Tuesday, June 13, 2017 by Ethan Huff
If the quintessential public welfare abuser had a corporate replica, it would be Elon Musk and his multibillion-dollar trio of companies: Tesla Motors Inc., SolarCity Corp., and Space Exploration Technologies Corp., also known as SpaceX. As successful as these three entities appear to be on their own, the truth of the matter is that none of them would even exist were it not for Musk’s crafty ways in swindling governments out of billions in taxpayer dollars to subsidize his various pet ventures.
It is estimated that since their respective launches, Tesla, SolarCity, and SpaceX have together benefited from an estimated $4.9 billion in government welfare payments. This means that everyday working folks are having a portion of their hard-earned wages handed over to Musk so he can pump out more Model S electric sedans, for instance, which typically sell to buyers who, on average, boast household incomes of about $320,000.
From the very beginning, Musk has centered his attention towards extracting as much cash as he can from the public coffers to fund his endeavors. This includes taking advantage of every incentive, grant, tax break, and environmental credit available at both the federal and local level. When this isn’t enough, Musk has been known to go even further, bringing together state leaders to compete for his business by doling out even more money.
The ways in which Musk obtains taxpayer funds for his various business ventures closely resembles what someone who’s addicted to food stamps might do to keep the E.B.T. card loaded without actually having to work. The public-private financing model upon which he relies is the primary means keeping Musk’s businesses alive, as neither Tesla nor SolarCity have yet to operate in the positive.
“He definitely goes where there is government money,” stated Dan Dolev, an analyst at Jefferies Equity Research, to the Los Angeles Times. “That’s a great strategy, but the government will cut you off one day.”
This hasn’t happened yet, though. In fact, Musk seems to be expanding his financial maneuvering whenever and wherever possible to seize an even greater share of the welfare pot for his companies. He recently smooth-talked New York State into contributing $750 million towards a new SolarCity manufacturing plant in Buffalo. SolarCity’s annual rent will be just $1, and the company will not be required to pay property taxes at the site for 10 years.

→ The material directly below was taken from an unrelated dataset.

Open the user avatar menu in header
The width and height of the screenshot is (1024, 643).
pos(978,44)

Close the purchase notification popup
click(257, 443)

Meanwhile, New York taxpayers will be footing the bill, even though many of them could never afford to purchase SolarCity solar panels, even with the small subsidies offered by the government. They’ll also have to continue paying property taxes on their own homes and businesses, while SolarCity – which, again, wouldn’t exist without taxpayer money – gets a free ride for at least the next decade.

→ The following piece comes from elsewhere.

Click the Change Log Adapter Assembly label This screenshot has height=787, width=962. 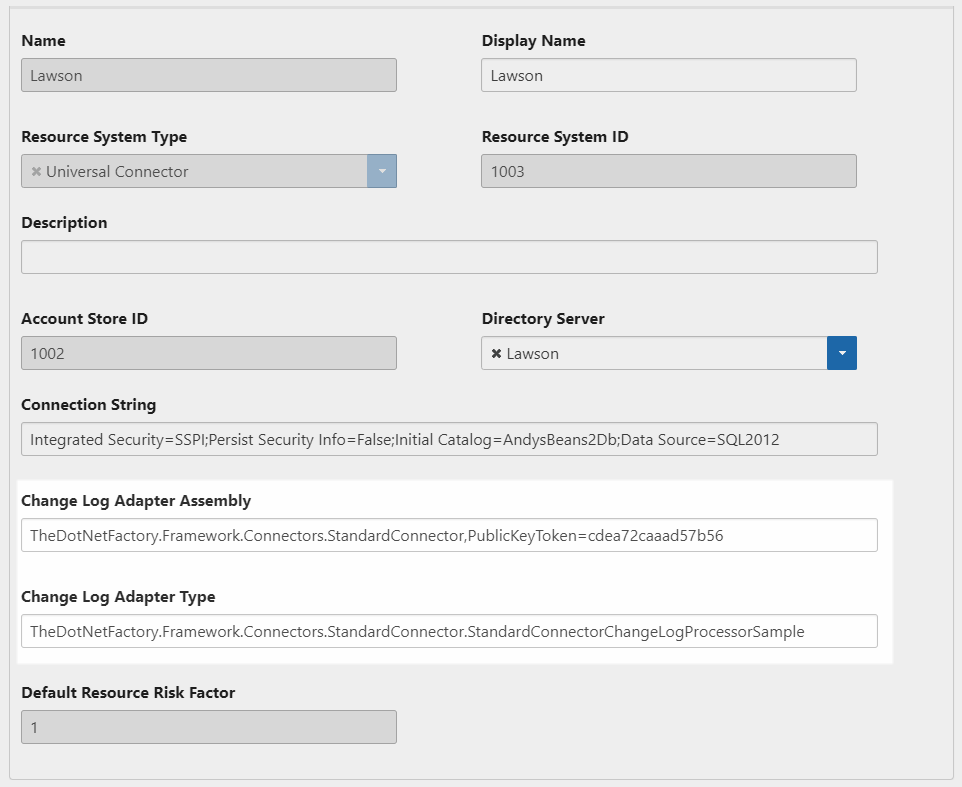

Or how about the $1.3 billion in incentives the state of Nevada recently awarded to Tesla to develop a large battery manufacturing facility near Reno? This incredible feat was accomplished after Musk aggressively negotiated with Nevada lawmakers for more than a year, pitting the leaders of other states against them to maximize his welfare handout. By playing welfare hardball, Musk was able to convince Nevada lawmakers to actually forego giving incentives to other industries such as film and insurance to instead funnel it all to him.
In Texas, a small community at the southern tip of the state awarded Musk’s SpaceX company with a generous $5 million benefits package that includes infrastructure spending and subsidies. These subsidies include a 15-year property tax break from the local school district, which means $3.1 million less for local schools, and $3.1 million more for SpaceX. And this is all in addition to the $10 million that the state of Texas also awarded to SpaceX for the apparent privilege of having a Musk facility on its land.
Each state, including Texas, that’s cooperated with Musk in giving him everything he demands has done so under the pretense of creating more jobs, and thus more revenue. The leaders of these states have been more than eager to gulp down Musk’s Kool-Aid because they really believe that what he’s bringing to the table in terms of innovation will far exceed their initial investment.
This may end up being the case eventually. But as of now, a lot of Musk’s endeavors are still a pipe-dream in terms of actually paying off. Things get even more complicated when considering that he isn’t even keeping simple promises like releasing Tesla cars that are actually affordable to the average person like he said he would.
“In the early days at Tesla – when the company first produced an expensive electric sports car, which it no longer sells – Musk promised more rapid development of electric cars for the masses,” writes Jerry Hirsch for the L.A. Times, noting that Musk promised in a 2008 blog post to release a sedan costing no more than around $40,000. That, of course, never happened.
“In fact, the second model now typically sells for $100,000, and the much-delayed third model, the Model X sport utility, is expected to sell for a similar price. Timing on a less expensive model – maybe $35,000 or $40,000, after subsidies – remains uncertain.”
Bre Payton, writing for The Federalist, put it oh so well when she described Musk as “a pretty shady dude who preys on taxpayers by pressing on progressive lawmakers’ soft spot for renewable energy.” She says that both SolarCity and Tesla “have a reputation of sucking the marrow from taxpayers in the form of mandates, rebates, and tax breaks.”
NaturalNews would agree, based on Musk’s extensive track record of milking the system for his own personal gain – in the name of helping the environment and paving the way for a renewable future, of course.